Thursday, 19 April 2012

Giving it away for free... does it pay?

As I’ve probably mentioned before, Amazon’s KDP Select program (under which you have to make your book exclusive to Amazon for 90 days) gives you the option to make your book free for 5 of those 90 days. I thought it was worth a try. After all, an electronic copy of the book costs me nothing, and if someone reads it for free and then writes a positive review or tells a friend about the book, it could help to generate some paid sales.

Having spent some time on the Kindle forums, some indie authors seem to get very uptight about the notion of giving their book away for free: “I sweated blood over my masterpiece, I’ll be damned if anyone is going to read it without paying me for the privilege.”

I think that attitude is a) monumentally egotistical, and b) bad business.

I’m a new author, so nobody knows who I am. Therefore, my first priority isn’t to make sure everyone who wants to read so much of a chapter of my glowing prose pays me my $3.99, it’s to get as many people as I possibly can to read it. If they like it, they tell people and that’s what will get my name around a bit.

This isn’t a new business model, of course – how do people think reviews of traditionally published books get into newspapers? The journalists get free copies, they read them, and hopefully they have something nice to say about them. If you’re not prepared to let anyone see your work, to try before they buy, then why would you ever expect anyone to pay for it?

So yes, I thought a free promotion would be good for business, particularly as it costs me nothing. (I’ve actually seen someone suggest that 600 free books downloaded equates to 600 lost sales. If you genuinely believe this, you must either be criminally insane, or work for the PR department of a major film studio or record company… not that the two are mutually exclusive.)

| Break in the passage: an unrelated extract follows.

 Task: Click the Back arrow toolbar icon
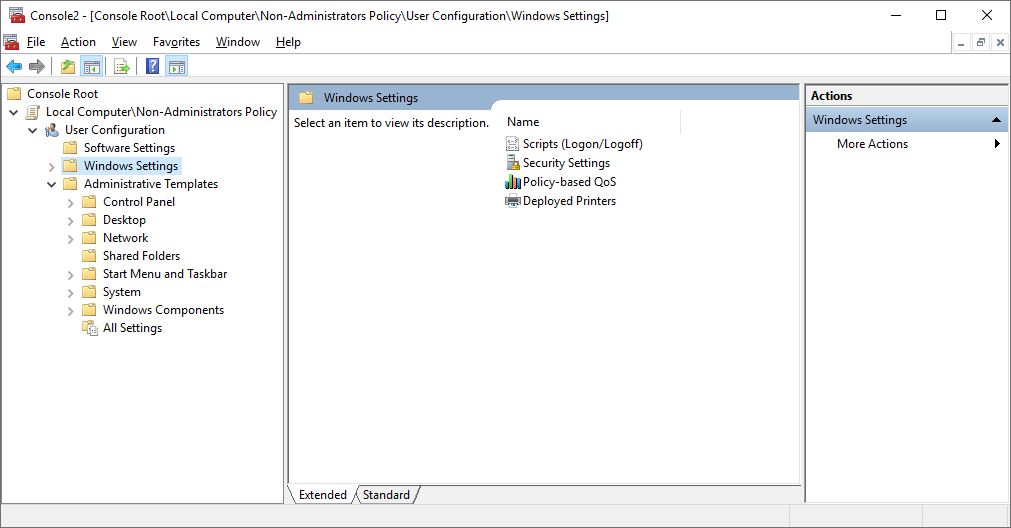point(14,66)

Anyway, what I didn’t factor in was the indirect benefit: increased visibility. If enough people ‘buy’ your book when it’s free, it rises up the rankings, which means it shows up on more searches and gets cross-promotion through “customers who bought this also bought this…”

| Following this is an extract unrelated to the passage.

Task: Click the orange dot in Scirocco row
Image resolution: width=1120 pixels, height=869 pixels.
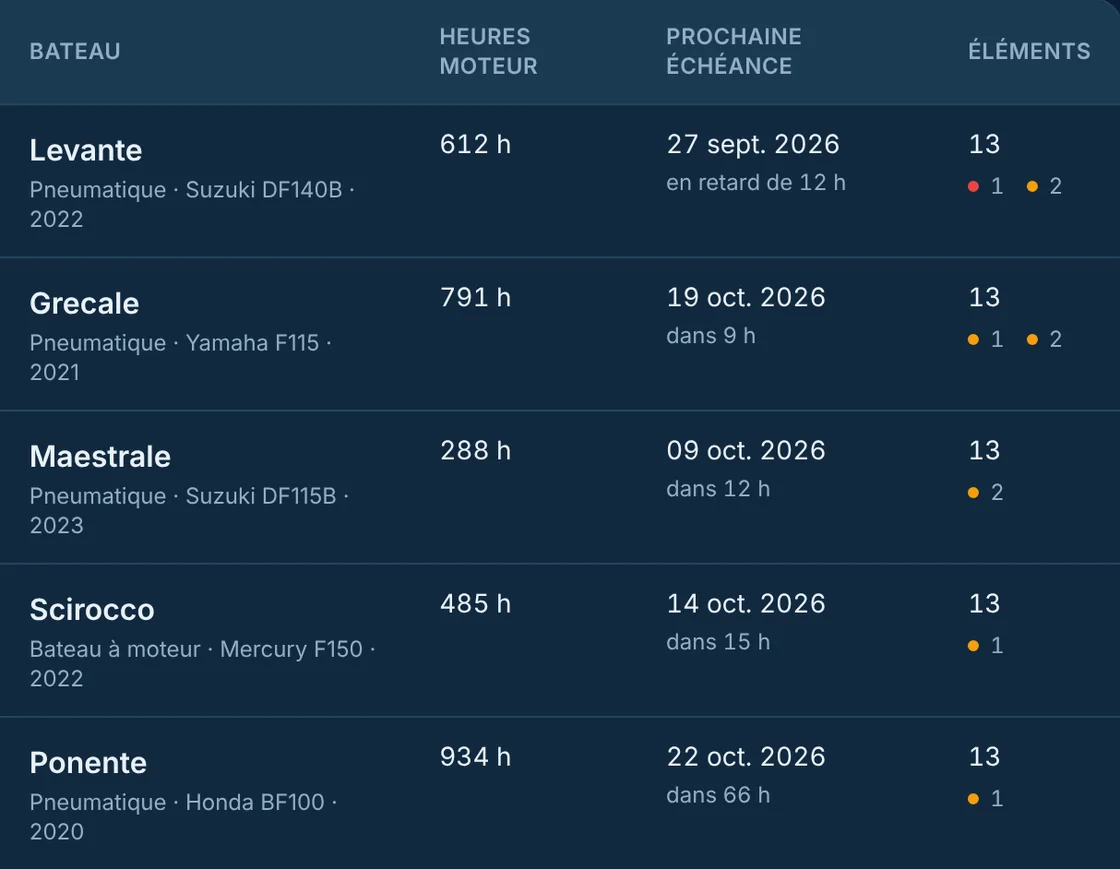Action: click(x=973, y=646)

I put Halfway to Hell on promotion for two days last Friday and Saturday. It started doing really well in the free book rankings. It was doing so well that I decided to extend it by another day. By Sunday night, it was number 6 on the top 100 free books for Kindle, and number 3 in thrillers. By the time the promotion finished, I’d had over 3,000 downloads in the UK alone.

The sales bump I got from the increased visibility was unprecedented – from selling 17 copies in March, and only 1 so far in April, I sold around 50 copies on the Monday alone. I picked up a glowing 5-star review from someone who’d downloaded the book free on Sunday evening and finished it late on Monday. Sales have stayed steady, and I’m up to 134 paid copies of Halfway to Hell sold since Monday. It’s in the top 50 paid thrillers in the Kindle store, and number 345 among all books for Kindle.

I know this is probably a temporary bump (although I hope that some of those 134 readers will like the book enough to recommend it to others), and that the numbers aren’t exactly big time, even though they’re a huge jump for me. But still – the royalties I’ve generated since Monday total well over £200 (or around $350).

I’m not quitting the day job just yet, but that’s enough to pay a chunk of the mortgage. And just as importantly, people are reading my book. So yeah, free seems to be working for me.